- _Data shown_:
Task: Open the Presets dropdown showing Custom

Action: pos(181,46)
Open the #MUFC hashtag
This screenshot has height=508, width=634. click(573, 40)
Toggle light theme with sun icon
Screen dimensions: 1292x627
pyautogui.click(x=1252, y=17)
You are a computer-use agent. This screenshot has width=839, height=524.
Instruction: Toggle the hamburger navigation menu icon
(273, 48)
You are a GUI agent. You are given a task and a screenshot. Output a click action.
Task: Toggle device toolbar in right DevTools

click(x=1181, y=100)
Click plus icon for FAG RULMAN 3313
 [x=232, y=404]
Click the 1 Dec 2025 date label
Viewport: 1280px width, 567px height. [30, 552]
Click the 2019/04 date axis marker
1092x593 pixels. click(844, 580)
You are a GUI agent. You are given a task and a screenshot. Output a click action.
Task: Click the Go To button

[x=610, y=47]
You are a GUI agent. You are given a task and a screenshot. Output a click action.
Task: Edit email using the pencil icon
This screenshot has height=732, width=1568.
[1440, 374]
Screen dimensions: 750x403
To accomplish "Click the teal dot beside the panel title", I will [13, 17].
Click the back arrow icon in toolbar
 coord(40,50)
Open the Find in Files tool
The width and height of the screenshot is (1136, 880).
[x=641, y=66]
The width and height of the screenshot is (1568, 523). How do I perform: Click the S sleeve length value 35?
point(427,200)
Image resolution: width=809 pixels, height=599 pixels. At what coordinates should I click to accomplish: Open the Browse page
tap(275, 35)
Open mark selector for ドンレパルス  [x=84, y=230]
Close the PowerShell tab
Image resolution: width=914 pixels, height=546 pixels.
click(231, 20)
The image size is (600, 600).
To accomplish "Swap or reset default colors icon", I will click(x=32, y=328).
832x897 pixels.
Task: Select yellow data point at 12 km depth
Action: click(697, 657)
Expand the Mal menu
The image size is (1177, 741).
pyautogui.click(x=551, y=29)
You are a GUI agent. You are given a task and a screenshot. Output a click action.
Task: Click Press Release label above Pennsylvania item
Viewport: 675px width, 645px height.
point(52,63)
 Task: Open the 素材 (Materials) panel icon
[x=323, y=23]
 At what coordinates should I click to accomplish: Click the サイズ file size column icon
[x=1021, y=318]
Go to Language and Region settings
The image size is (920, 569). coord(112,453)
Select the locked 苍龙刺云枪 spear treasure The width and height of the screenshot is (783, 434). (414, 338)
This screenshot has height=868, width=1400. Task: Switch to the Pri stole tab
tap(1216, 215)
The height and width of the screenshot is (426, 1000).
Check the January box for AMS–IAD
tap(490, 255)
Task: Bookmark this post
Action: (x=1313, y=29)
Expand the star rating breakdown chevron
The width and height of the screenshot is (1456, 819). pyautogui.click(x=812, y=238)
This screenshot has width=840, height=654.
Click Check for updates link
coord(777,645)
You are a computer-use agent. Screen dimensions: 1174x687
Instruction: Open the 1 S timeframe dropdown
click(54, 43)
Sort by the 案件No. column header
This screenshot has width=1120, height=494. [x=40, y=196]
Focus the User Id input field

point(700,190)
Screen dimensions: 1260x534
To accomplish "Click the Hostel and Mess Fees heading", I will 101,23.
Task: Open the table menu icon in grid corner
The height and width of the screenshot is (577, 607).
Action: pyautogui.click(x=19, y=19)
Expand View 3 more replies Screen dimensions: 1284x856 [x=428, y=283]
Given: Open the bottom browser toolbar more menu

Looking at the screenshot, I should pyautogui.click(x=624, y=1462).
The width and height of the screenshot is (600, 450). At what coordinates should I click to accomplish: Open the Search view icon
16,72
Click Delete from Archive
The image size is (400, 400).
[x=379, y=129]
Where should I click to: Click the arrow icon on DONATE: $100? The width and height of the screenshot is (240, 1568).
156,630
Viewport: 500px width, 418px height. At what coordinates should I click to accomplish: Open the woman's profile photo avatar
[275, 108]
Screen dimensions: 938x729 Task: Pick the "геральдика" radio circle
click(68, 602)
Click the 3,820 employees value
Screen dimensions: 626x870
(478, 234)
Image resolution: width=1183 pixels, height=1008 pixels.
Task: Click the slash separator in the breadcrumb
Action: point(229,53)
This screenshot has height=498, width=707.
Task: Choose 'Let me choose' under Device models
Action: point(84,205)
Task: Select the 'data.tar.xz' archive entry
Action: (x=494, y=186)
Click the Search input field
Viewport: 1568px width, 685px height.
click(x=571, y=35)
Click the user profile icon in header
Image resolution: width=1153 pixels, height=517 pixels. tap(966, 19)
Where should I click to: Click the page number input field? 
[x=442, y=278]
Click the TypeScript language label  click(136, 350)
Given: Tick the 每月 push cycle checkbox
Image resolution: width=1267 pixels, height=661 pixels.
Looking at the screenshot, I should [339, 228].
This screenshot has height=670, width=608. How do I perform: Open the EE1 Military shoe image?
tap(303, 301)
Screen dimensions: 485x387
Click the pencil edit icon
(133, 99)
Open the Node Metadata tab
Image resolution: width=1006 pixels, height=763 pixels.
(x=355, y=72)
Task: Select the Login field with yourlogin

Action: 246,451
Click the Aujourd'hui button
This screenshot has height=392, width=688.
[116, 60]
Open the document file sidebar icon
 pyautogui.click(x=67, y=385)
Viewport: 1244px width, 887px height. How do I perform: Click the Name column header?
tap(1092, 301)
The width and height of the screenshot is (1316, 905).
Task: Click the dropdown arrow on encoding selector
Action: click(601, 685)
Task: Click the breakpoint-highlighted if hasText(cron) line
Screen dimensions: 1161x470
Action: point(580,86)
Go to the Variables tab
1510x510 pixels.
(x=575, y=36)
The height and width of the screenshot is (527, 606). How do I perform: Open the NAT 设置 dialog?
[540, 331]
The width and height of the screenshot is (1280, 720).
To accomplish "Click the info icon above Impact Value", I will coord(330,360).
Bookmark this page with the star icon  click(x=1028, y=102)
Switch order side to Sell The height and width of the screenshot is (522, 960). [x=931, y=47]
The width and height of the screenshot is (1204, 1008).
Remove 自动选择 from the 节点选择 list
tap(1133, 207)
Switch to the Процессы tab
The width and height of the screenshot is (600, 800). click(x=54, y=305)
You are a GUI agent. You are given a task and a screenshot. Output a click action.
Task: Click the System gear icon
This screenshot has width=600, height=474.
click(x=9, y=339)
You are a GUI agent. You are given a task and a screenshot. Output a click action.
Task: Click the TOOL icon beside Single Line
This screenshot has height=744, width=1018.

- _Assigned task_: Restate verbatim the first line above and all lines after it through the line containing "Screen dimensions: 750x403"; omit the rest.

- _Task answer_:
Task: Open the Presets dropdown showing Custom

Action: pos(181,46)
Open the #MUFC hashtag
This screenshot has height=508, width=634. click(573, 40)
Toggle light theme with sun icon
Screen dimensions: 1292x627
pyautogui.click(x=1252, y=17)
You are a computer-use agent. This screenshot has width=839, height=524.
Instruction: Toggle the hamburger navigation menu icon
(273, 48)
You are a GUI agent. You are given a task and a screenshot. Output a click action.
Task: Toggle device toolbar in right DevTools

click(x=1181, y=100)
Click plus icon for FAG RULMAN 3313
 [x=232, y=404]
Click the 1 Dec 2025 date label
Viewport: 1280px width, 567px height. [30, 552]
Click the 2019/04 date axis marker
1092x593 pixels. click(844, 580)
You are a GUI agent. You are given a task and a screenshot. Output a click action.
Task: Click the Go To button

[x=610, y=47]
You are a GUI agent. You are given a task and a screenshot. Output a click action.
Task: Edit email using the pencil icon
This screenshot has height=732, width=1568.
[1440, 374]
Screen dimensions: 750x403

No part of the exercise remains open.